INSTRUCTIONS TO FOLLOW: In the page extract, what did the writer's dad plan to repair?
___ PAGE EXTRACT ___
The school year started for me last week, our summer-quiet campus came to life filled with excited students, sad parents, and a return to business. This semester I’m working with both first and fourth-year students, something new for me. I work in some older buildings, all a little worn, buildings that struggle with some basics, but having good fundamentals, like light and a clear organization. Some of the basics the buildings struggle with are plumbing, its on-off-on-off air conditioning, which seems to be always on and on to the max so I keep a jacket in the office just in case it gets super cold, which happens often.


I was remembering, as happens at the start of each school year, that I bought this Columbia fleece back in 2006. Not the oldest of my “go to” life tools, but one that’s become one of the most meaningful. Back in 2006, late summer life was usual, prepping for the year, last trips with my daughters, mowing the lawn, all usual things. I’d always call Mom and Dad on Saturdays, just to keep up with them. I remember talking to Dad, hearing how he was going to fix the brick on his chimney. He was going to build a platform to put between the chimney and the roof and put a ladder on the platform to reach the chimney top. Dad enjoyed a fireplace fire I think because it reminded him of the lake house and all his years at the lake. Ending the day in front of a fire, watching it pop and flicker was a way he’d decompress I think. I remember telling him that I didn’t like his plan, that a ladder on a platform wedged between the roof and chimney didn’t sound solid enough to work from and that I could help him with the project and rent a lift in a few days. School hadn’t started and I’d take heat from my ex for taking a trip to Mom and Dad’s but it could be done I thought. I remember Dad saying he’d think about it and get back to me.
___ DATA FOR ANALYSIS ___
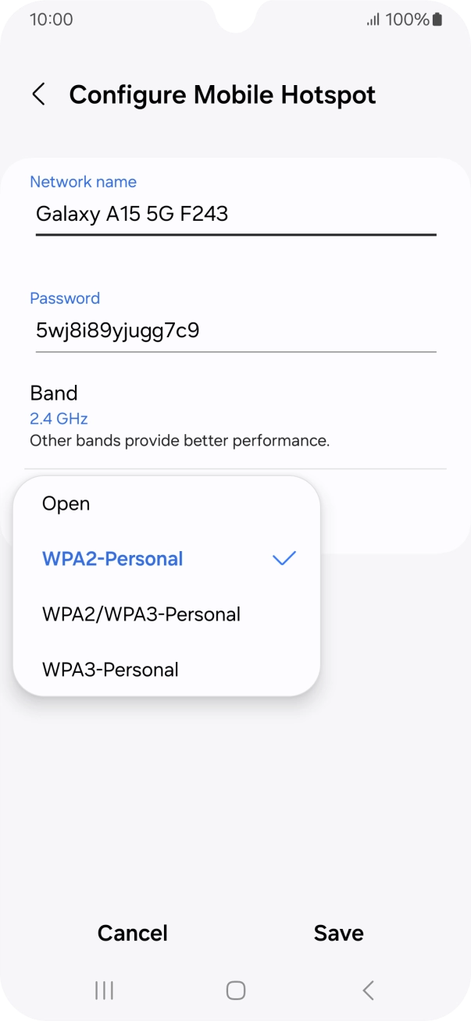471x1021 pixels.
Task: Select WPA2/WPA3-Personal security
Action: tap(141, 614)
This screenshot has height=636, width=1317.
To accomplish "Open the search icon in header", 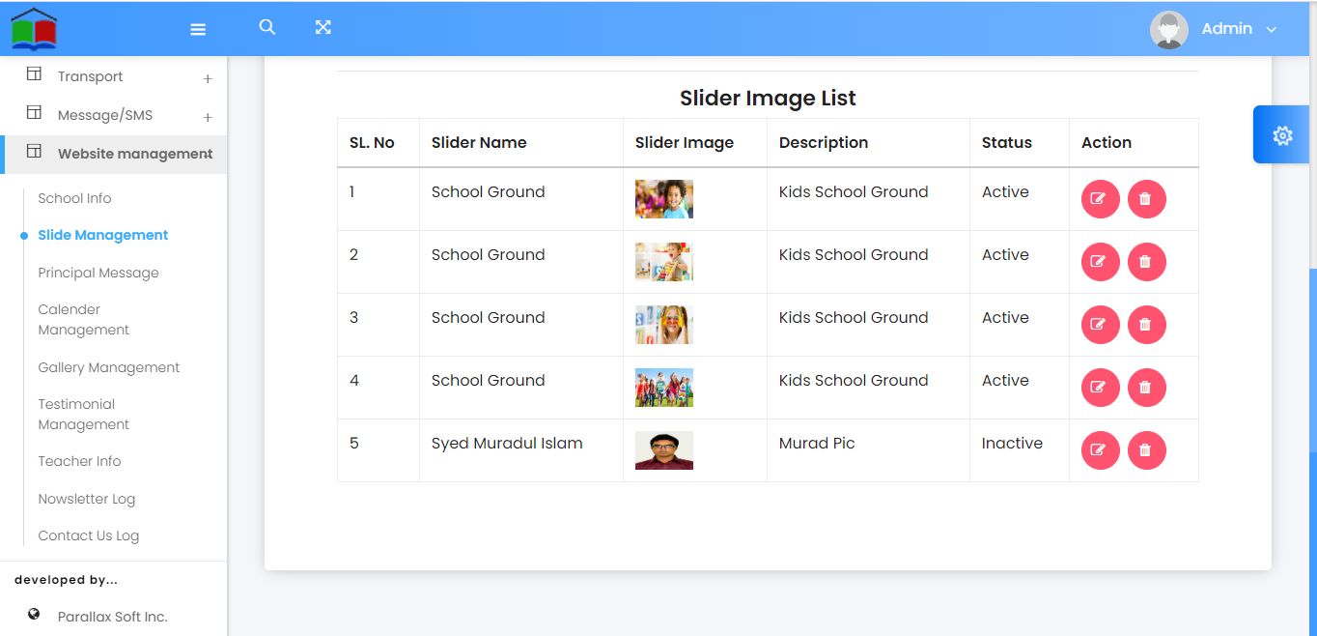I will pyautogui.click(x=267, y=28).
___
___ DATA FOR ANALYSIS ___
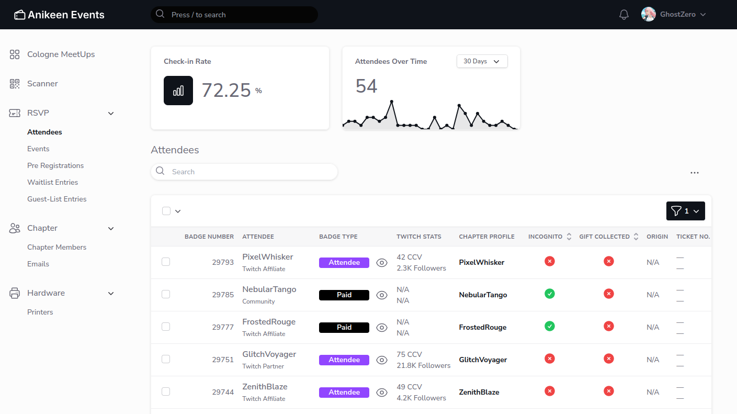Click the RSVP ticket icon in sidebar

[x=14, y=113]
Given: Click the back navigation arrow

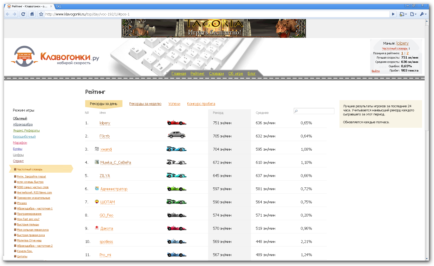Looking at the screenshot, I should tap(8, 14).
___
WRITTEN ANSWER: The brick on his chimney.